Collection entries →
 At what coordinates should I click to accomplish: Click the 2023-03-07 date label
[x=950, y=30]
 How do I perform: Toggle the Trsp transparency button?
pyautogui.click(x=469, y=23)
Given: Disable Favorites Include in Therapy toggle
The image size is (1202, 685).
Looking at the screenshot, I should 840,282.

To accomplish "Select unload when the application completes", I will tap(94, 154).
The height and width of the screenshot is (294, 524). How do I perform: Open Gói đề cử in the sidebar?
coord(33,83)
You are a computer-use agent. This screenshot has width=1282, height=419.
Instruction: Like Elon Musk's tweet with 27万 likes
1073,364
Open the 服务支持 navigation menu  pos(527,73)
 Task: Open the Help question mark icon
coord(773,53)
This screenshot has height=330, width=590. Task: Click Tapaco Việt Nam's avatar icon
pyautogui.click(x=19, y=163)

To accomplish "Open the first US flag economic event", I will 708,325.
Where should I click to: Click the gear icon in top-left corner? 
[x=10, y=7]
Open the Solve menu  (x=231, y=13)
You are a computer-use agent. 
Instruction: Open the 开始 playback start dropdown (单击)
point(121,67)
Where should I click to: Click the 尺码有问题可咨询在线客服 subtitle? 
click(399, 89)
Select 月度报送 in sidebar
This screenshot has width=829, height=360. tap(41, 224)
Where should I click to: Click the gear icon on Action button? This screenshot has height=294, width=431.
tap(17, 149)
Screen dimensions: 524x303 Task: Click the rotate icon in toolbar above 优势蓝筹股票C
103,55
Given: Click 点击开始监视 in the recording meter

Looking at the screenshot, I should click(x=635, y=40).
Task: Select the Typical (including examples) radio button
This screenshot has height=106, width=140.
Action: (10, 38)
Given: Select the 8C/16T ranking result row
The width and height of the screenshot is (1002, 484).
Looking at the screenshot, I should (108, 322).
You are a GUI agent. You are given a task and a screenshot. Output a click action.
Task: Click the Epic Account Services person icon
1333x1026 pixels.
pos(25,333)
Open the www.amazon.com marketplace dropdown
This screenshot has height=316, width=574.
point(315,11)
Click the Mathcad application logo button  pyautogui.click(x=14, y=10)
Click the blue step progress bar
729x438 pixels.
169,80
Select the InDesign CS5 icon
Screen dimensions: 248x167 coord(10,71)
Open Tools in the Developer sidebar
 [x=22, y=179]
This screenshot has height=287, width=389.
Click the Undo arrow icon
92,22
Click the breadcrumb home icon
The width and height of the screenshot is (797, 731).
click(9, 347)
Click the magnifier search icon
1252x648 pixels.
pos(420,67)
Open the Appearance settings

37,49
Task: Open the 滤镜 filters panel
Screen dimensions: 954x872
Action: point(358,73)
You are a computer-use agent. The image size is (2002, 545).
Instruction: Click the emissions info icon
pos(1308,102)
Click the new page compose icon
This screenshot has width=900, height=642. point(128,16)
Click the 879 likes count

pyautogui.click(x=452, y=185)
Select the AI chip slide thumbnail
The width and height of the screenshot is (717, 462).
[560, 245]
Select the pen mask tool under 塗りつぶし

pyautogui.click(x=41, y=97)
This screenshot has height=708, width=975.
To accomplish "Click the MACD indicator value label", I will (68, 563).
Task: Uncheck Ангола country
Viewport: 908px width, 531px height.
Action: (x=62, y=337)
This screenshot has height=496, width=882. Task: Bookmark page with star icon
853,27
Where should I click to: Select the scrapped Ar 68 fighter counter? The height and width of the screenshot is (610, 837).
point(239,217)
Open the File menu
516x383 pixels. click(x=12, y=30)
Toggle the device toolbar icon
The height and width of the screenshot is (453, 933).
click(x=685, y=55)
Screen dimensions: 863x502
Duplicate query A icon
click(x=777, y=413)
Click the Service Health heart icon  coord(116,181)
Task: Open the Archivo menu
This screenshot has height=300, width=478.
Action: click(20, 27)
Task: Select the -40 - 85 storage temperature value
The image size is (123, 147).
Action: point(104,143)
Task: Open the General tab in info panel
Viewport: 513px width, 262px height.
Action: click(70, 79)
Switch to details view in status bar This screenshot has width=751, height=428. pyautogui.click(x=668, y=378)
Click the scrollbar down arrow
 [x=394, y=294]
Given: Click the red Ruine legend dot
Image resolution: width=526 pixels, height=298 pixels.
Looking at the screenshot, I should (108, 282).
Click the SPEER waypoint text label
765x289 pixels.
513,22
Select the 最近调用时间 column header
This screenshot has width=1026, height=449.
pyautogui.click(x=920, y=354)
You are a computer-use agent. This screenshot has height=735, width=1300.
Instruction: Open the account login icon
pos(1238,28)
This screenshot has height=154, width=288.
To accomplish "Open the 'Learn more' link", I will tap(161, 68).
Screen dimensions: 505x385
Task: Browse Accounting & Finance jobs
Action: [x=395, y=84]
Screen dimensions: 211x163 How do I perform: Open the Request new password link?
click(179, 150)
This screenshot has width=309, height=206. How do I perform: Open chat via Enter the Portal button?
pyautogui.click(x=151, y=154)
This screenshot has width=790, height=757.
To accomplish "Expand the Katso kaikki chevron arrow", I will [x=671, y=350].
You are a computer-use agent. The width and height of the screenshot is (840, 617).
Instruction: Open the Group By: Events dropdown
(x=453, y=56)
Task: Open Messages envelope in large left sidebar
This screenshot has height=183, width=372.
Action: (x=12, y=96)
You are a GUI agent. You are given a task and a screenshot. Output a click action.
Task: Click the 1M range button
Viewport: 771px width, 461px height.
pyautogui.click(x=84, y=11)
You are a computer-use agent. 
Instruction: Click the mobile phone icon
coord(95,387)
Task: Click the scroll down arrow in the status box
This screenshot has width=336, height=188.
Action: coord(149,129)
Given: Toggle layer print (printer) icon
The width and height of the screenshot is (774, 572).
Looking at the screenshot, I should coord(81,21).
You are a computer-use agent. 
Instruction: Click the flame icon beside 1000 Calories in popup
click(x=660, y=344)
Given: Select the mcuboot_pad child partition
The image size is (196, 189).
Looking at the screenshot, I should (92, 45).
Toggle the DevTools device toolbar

Task to complete → Your answer must contain every line of the records, exactly.

Response area →
 At what coordinates should I click to accomplish: Click the 2023-03-07 date label
[x=950, y=30]
 How do I perform: Toggle the Trsp transparency button?
pyautogui.click(x=469, y=23)
Given: Disable Favorites Include in Therapy toggle
The image size is (1202, 685).
Looking at the screenshot, I should 840,282.

To accomplish "Select unload when the application completes", I will tap(94, 154).
The height and width of the screenshot is (294, 524). How do I perform: Open Gói đề cử in the sidebar?
coord(33,83)
You are a computer-use agent. This screenshot has width=1282, height=419.
Instruction: Like Elon Musk's tweet with 27万 likes
1073,364
Open the 服务支持 navigation menu  pos(527,73)
 Task: Open the Help question mark icon
coord(773,53)
This screenshot has height=330, width=590. Task: Click Tapaco Việt Nam's avatar icon
pyautogui.click(x=19, y=163)

To accomplish "Open the first US flag economic event", I will 708,325.
Where should I click to: Click the gear icon in top-left corner? 
[x=10, y=7]
Open the Solve menu  (x=231, y=13)
You are a computer-use agent. 
Instruction: Open the 开始 playback start dropdown (单击)
point(121,67)
Where should I click to: Click the 尺码有问题可咨询在线客服 subtitle? 
click(399, 89)
Select 月度报送 in sidebar
This screenshot has width=829, height=360. tap(41, 224)
Where should I click to: Click the gear icon on Action button? This screenshot has height=294, width=431.
tap(17, 149)
Screen dimensions: 524x303 Task: Click the rotate icon in toolbar above 优势蓝筹股票C
103,55
Given: Click 点击开始监视 in the recording meter

Looking at the screenshot, I should click(x=635, y=40).
Task: Select the Typical (including examples) radio button
This screenshot has height=106, width=140.
Action: (10, 38)
Given: Select the 8C/16T ranking result row
The width and height of the screenshot is (1002, 484).
Looking at the screenshot, I should (108, 322).
You are a GUI agent. You are given a task and a screenshot. Output a click action.
Task: Click the Epic Account Services person icon
1333x1026 pixels.
pos(25,333)
Open the www.amazon.com marketplace dropdown
This screenshot has height=316, width=574.
point(315,11)
Click the Mathcad application logo button  pyautogui.click(x=14, y=10)
Click the blue step progress bar
729x438 pixels.
169,80
Select the InDesign CS5 icon
Screen dimensions: 248x167 coord(10,71)
Open Tools in the Developer sidebar
 [x=22, y=179]
This screenshot has height=287, width=389.
Click the Undo arrow icon
92,22
Click the breadcrumb home icon
The width and height of the screenshot is (797, 731).
click(9, 347)
Click the magnifier search icon
1252x648 pixels.
pos(420,67)
Open the Appearance settings

37,49
Task: Open the 滤镜 filters panel
Screen dimensions: 954x872
Action: point(358,73)
You are a computer-use agent. The image size is (2002, 545).
Instruction: Click the emissions info icon
pos(1308,102)
Click the new page compose icon
This screenshot has width=900, height=642. point(128,16)
Click the 879 likes count

pyautogui.click(x=452, y=185)
Select the AI chip slide thumbnail
The width and height of the screenshot is (717, 462).
[560, 245]
Select the pen mask tool under 塗りつぶし

pyautogui.click(x=41, y=97)
This screenshot has height=708, width=975.
To accomplish "Click the MACD indicator value label", I will (68, 563).
Task: Uncheck Ангола country
Viewport: 908px width, 531px height.
Action: (x=62, y=337)
This screenshot has height=496, width=882. Task: Bookmark page with star icon
853,27
Where should I click to: Select the scrapped Ar 68 fighter counter? The height and width of the screenshot is (610, 837).
point(239,217)
Open the File menu
516x383 pixels. click(x=12, y=30)
Toggle the device toolbar icon
The height and width of the screenshot is (453, 933).
click(x=685, y=55)
Screen dimensions: 863x502
Duplicate query A icon
click(x=777, y=413)
Click the Service Health heart icon  coord(116,181)
Task: Open the Archivo menu
This screenshot has height=300, width=478.
Action: click(20, 27)
Task: Select the -40 - 85 storage temperature value
The image size is (123, 147).
Action: point(104,143)
Task: Open the General tab in info panel
Viewport: 513px width, 262px height.
Action: click(70, 79)
Switch to details view in status bar This screenshot has width=751, height=428. pyautogui.click(x=668, y=378)
Click the scrollbar down arrow
 [x=394, y=294]
Given: Click the red Ruine legend dot
Image resolution: width=526 pixels, height=298 pixels.
Looking at the screenshot, I should (108, 282).
Click the SPEER waypoint text label
765x289 pixels.
513,22
Select the 最近调用时间 column header
This screenshot has width=1026, height=449.
pyautogui.click(x=920, y=354)
You are a computer-use agent. This screenshot has height=735, width=1300.
Instruction: Open the account login icon
pos(1238,28)
This screenshot has height=154, width=288.
To accomplish "Open the 'Learn more' link", I will tap(161, 68).
Screen dimensions: 505x385
Task: Browse Accounting & Finance jobs
Action: [x=395, y=84]
Screen dimensions: 211x163 How do I perform: Open the Request new password link?
click(179, 150)
This screenshot has width=309, height=206. How do I perform: Open chat via Enter the Portal button?
pyautogui.click(x=151, y=154)
This screenshot has width=790, height=757.
To accomplish "Expand the Katso kaikki chevron arrow", I will [x=671, y=350].
You are a computer-use agent. The width and height of the screenshot is (840, 617).
Instruction: Open the Group By: Events dropdown
(x=453, y=56)
Task: Open Messages envelope in large left sidebar
This screenshot has height=183, width=372.
Action: (x=12, y=96)
You are a GUI agent. You are given a task and a screenshot. Output a click action.
Task: Click the 1M range button
Viewport: 771px width, 461px height.
pyautogui.click(x=84, y=11)
You are a computer-use agent. 
Instruction: Click the mobile phone icon
coord(95,387)
Task: Click the scroll down arrow in the status box
This screenshot has width=336, height=188.
Action: coord(149,129)
Given: Toggle layer print (printer) icon
The width and height of the screenshot is (774, 572).
Looking at the screenshot, I should coord(81,21).
You are a computer-use agent. 
Instruction: Click the flame icon beside 1000 Calories in popup
click(x=660, y=344)
Given: Select the mcuboot_pad child partition
The image size is (196, 189).
Looking at the screenshot, I should (92, 45).
Toggle the DevTools device toolbar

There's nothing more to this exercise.